# Basics of ML

## Supervised learning

In S/L, we are given outcomes (or labels) $y$ and features (or design matrix) $$. The task is to predict $y_i$ given the feature vector $x_i$. If $y$ is categorical, this is known as **classification**. If $y$ is continuous, this is knwon as **regression**. The features of $X$ can be all continous, all categorical, or a mixture of continuous and categorical.

## Classificaiton example

### What the data in S/L looks like

In [None]:
from sklearn import datasets

In [None]:
iris = datasets.load_iris(as_frame=True)

In [None]:
iris.keys()

#### Features `X`

In [None]:
iris['data'].shape

In [None]:
iris['data'][:3]

#### Outcomes `y`

In [None]:
iris['target'].shape

In [None]:
iris['target'][:3]

#### Target names (y)

In [None]:
iris['target_names']

#### Feature names (X)

In [None]:
iris['feature_names']

### Basic steps in S/L

1. Split into training and test data sets
2. Scale continuous features to have zero mean and unit standard deviaiton
3. Choose an appropriate ML algorithm
4. Train the ML algorithm on the train data set
5. Assemble into pipeline
6. Evaluate the trained ML algorithm on the test data set

#### Split into training and test data sets

In [None]:
from sklearn.model_selection import train_test_split

In [None]:
X = iris['data']
y = iris['target']

In [None]:
X_train, X_test, y_train, y_test = train_test_split(X, y, test_size=0.33, random_state=42)

In [None]:
X.shape, X_train.shape, X_test.shape

In [None]:
y.shape, y_train.shape, y_test.shape

#### Scale continuous features to have zero mean and unit standard deviaiton

In [None]:
from sklearn.preprocessing import StandardScaler

In [None]:
scaler = StandardScaler()

In [None]:
X_train_scaled = scaler.fit_transform(X_train)

In [None]:
X_train.mean(axis=0)

In [None]:
X_train.std(axis=0)

In [None]:
X_train_scaled.mean(axis=0)

In [None]:
X_train_scaled.std(axis=0)

#### Choose an appropriate ML algorithm

In [None]:
from sklearn.neighbors import KNeighborsClassifier

In [None]:
clf = KNeighborsClassifier()

#### Train the ML algorithm on the train data set

In [None]:
clf.fit(X_train_scaled, y_train)

#### Assemble into pipeline

In [None]:
from sklearn.pipeline import Pipeline

In [None]:
pipe = Pipeline([
    ('scaler', StandardScaler()), 
    ('knn', KNeighborsClassifier())
])

In [None]:
pipe.fit(X_train, y_train)

#### Evaluate the trained ML algorithm on the test data set

##### Evaluate default score (accuracy)

In [None]:
pipe.score(X_test, y_test)

##### See all predictions

In [None]:
pred = pipe.predict(X_test)

In [None]:
import pandas as pd

In [None]:
pd.DataFrame(dict(pred=pred, y=y_test))[:5]

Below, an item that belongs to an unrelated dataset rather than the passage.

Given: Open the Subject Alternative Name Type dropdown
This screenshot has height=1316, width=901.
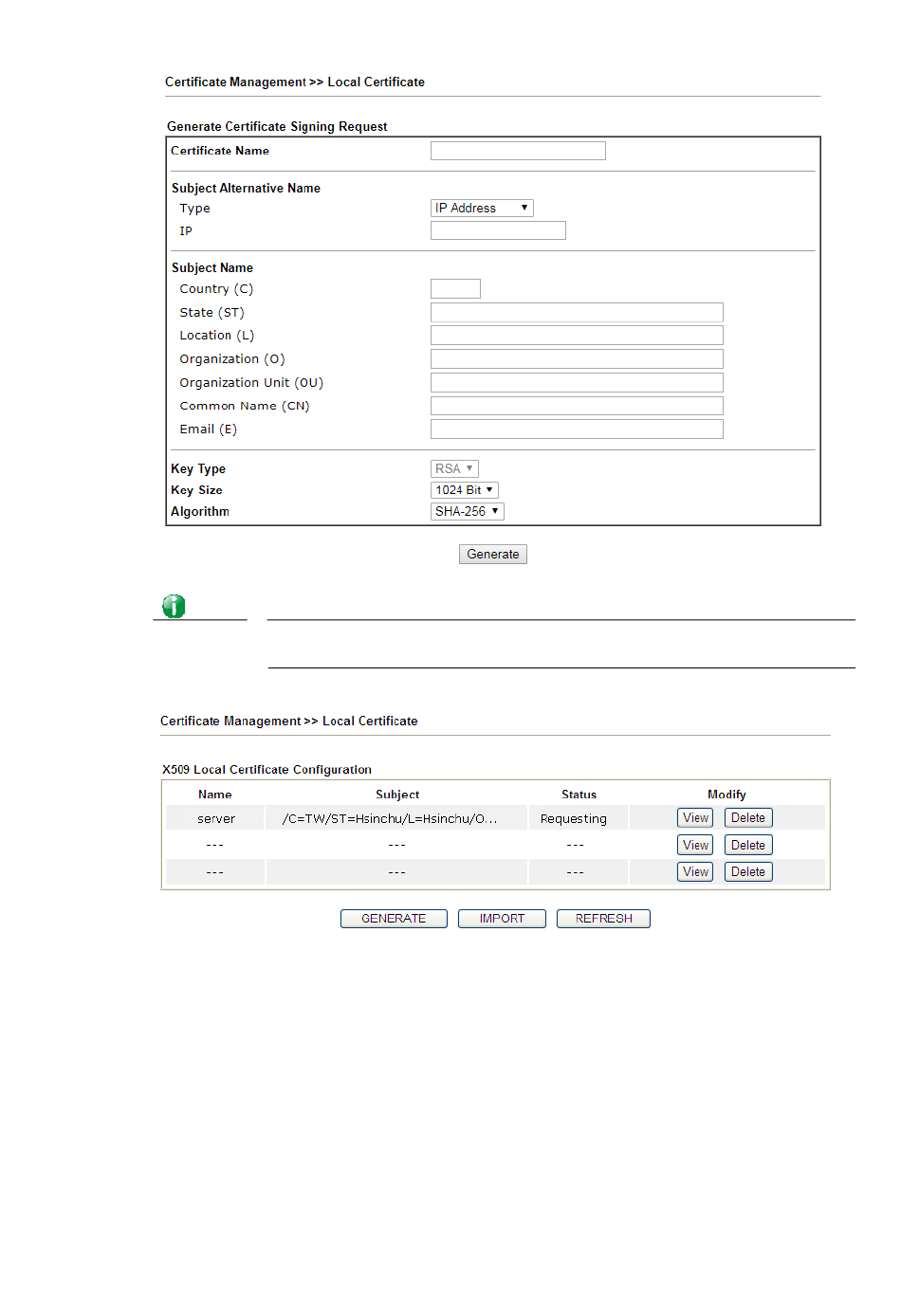Looking at the screenshot, I should pyautogui.click(x=482, y=209).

##### See confusion matrix

In [None]:
from sklearn.metrics import confusion_matrix, ConfusionMatrixDisplay

In [None]:
cm = confusion_matrix(y_test, pred)
cm

## Exercise

Use a classifier to predict if a mushroom is edible or poisonous.

- If you like, try using a differnet classifier from `sklearn`

In [None]:
from yellowbrick.datasets.loaders import load_mushroom

In [None]:
X, y = load_mushroom()